# Where to take the kids fishing?



## trclements (Jan 17, 2012)

I am in the process of planning a weekend fishing/camping trip with some friends for the weekend from June 7th-9th and I am looking for some suggestions where to go. We want do some fishing but we don't have a boat so we will be fishing from the shore. There will be kids ranging form 2 years old to 5 years old so it needs to have the potential for steady fishing action from the shore to keep them interested. And a campground with a bathroom is ideal for the women and kids. Mirror lake would be perfect, but I was looking at their site and it looks like they don't open till the end of June because of the snow. 

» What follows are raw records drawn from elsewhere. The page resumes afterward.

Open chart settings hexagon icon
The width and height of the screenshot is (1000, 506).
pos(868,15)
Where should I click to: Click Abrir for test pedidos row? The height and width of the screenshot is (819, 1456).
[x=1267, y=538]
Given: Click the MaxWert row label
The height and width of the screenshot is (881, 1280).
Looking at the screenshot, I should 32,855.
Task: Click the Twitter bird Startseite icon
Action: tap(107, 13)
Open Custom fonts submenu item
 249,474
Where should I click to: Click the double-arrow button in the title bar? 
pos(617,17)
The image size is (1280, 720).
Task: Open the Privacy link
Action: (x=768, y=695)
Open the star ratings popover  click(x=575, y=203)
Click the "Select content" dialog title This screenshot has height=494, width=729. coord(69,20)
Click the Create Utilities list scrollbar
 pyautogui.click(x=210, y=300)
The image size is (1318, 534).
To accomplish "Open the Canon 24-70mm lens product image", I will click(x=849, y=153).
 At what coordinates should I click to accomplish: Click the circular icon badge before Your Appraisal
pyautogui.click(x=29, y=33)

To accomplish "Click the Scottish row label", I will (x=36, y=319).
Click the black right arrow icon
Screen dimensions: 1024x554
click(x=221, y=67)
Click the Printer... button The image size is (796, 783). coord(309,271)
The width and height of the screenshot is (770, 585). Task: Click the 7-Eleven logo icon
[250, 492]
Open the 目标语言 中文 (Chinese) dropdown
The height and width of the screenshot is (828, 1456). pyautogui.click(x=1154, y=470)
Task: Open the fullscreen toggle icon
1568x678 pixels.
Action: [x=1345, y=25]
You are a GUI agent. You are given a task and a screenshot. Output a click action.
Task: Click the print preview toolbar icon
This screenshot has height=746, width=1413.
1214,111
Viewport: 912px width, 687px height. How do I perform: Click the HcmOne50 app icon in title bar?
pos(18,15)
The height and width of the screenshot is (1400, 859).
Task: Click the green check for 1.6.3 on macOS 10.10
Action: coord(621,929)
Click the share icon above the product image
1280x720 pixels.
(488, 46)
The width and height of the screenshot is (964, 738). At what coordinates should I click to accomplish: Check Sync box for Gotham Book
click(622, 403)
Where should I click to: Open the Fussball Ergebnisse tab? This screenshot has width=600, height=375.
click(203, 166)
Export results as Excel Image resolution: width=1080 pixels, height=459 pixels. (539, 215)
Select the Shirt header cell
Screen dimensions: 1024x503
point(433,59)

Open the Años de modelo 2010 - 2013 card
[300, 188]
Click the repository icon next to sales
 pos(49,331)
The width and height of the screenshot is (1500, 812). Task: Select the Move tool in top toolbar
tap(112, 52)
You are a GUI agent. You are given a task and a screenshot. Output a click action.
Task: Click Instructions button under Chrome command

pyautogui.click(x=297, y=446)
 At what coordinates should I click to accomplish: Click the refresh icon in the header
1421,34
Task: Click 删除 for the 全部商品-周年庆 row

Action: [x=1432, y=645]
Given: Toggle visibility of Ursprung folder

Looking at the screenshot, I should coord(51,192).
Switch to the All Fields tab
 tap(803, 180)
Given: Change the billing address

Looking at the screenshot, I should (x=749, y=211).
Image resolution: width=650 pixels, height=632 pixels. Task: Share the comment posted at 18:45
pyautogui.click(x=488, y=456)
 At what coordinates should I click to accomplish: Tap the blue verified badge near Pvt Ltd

Any suggestions? I would like to stay within 2 hours of Salt Lake. Feel free to PM if you like. Thanks for any help.


----------



## nkunz (Sep 25, 2007)

Payson Lakes


----------



## highcountryfever (Aug 24, 2009)

You could go to strawberry. Take up some traps and go after crawdads while you are waiting for the fish to bite.


----------



## trclements (Jan 17, 2012)

How is the shore fishing at Currant Creek? I love fishing Strawberry, but I haven't had much success fishing from the shore there so I would like to try somewhere else. 

I love catching the crawdads up there. I made 3 big traps that I use when I take the scouts up there every year for a fishing trip. We usually catch so many we have to throw some back.


----------



## Kingfisher (Jul 25, 2008)

mirror lake might be open, dont count it out. not a lot of snow left to melt up there. double check with the usfs and see.


----------



## Critter (Mar 20, 2010)

One problem with places like Strawberry and Mirror Lake and other higher elevation waters is that it is going to be cold at times. Cold and young kids don't mix very well.


----------



## Huge29 (Sep 17, 2007)

You could try Trial Lake or Washington, but it may be too early for access.


----------



## BROWN BAGGER (Sep 13, 2007)

one thing to remember about strawberry, it fishes best from shore in the off season. If you are hitting it in the dead of summer fishing is S-L-O-W!!!!!. so now wouldn't be a bad time. also, keep moving if you are not catching fish.


----------



## muleydeermaniac (Jan 17, 2008)

Stateline Res. is a good one for kids. Plus there are a few other lakes close by that have good fishing.


----------